(Problem to work on): For the word "computer", find each line in the entries where it occurs and copy that line.

══ Exercise material ══

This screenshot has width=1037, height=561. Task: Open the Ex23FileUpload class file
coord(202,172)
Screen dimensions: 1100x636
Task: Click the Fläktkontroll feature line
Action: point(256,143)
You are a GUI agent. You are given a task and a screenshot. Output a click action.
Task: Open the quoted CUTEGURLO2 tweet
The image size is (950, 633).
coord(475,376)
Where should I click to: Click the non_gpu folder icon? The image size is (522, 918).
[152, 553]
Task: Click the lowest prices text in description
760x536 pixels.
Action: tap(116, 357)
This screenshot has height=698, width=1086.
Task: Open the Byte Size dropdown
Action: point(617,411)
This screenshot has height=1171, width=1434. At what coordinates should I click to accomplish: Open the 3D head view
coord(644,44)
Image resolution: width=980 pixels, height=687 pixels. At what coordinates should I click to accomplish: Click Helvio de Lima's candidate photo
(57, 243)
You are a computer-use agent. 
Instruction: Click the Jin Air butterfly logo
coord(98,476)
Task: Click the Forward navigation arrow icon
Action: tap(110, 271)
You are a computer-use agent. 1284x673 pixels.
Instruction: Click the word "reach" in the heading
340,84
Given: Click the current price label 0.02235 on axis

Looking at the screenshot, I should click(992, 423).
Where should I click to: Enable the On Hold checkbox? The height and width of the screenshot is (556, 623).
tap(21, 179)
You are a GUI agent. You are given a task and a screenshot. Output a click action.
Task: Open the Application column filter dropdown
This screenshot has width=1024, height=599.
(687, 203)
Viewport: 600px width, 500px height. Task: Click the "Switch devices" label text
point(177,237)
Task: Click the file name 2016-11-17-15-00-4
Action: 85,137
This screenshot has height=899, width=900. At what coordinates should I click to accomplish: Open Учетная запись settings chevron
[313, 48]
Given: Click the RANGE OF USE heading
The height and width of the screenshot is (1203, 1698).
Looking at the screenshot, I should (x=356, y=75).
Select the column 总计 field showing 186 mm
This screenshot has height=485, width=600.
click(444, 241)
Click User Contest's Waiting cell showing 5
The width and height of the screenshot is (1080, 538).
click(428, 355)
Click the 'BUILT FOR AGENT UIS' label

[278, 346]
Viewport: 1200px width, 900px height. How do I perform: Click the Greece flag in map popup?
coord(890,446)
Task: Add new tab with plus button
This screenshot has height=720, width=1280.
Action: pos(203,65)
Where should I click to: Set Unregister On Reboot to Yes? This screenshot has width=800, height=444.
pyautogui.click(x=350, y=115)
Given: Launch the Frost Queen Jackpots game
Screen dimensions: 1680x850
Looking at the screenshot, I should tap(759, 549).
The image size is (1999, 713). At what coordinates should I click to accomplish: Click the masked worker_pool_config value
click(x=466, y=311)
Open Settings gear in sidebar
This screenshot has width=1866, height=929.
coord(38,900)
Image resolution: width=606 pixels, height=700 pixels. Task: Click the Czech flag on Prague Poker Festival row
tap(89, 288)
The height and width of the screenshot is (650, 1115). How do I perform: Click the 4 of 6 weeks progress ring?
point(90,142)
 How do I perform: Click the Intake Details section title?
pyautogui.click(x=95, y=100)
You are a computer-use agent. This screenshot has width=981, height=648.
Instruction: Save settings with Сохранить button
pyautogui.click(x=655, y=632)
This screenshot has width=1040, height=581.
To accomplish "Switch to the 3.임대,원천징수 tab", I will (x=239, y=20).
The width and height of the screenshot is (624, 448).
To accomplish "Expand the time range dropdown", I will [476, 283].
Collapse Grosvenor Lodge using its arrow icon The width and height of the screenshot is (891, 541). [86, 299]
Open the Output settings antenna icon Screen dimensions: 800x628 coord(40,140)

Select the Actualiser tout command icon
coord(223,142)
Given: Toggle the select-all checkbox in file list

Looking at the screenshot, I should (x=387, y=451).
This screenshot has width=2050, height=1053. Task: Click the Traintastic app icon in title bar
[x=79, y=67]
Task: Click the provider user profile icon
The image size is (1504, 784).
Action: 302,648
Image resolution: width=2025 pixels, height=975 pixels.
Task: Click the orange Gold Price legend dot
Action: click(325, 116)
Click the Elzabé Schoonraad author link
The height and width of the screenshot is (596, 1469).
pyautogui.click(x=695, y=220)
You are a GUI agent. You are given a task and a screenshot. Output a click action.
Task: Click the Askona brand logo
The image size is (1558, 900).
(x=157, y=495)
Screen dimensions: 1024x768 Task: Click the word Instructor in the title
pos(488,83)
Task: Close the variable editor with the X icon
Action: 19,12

═══

(Output for this task):
You are a computer-use agent. 
You are a computer-use agent. 1284x673 pixels.
You are a computer-use agent. This screenshot has width=981, height=648.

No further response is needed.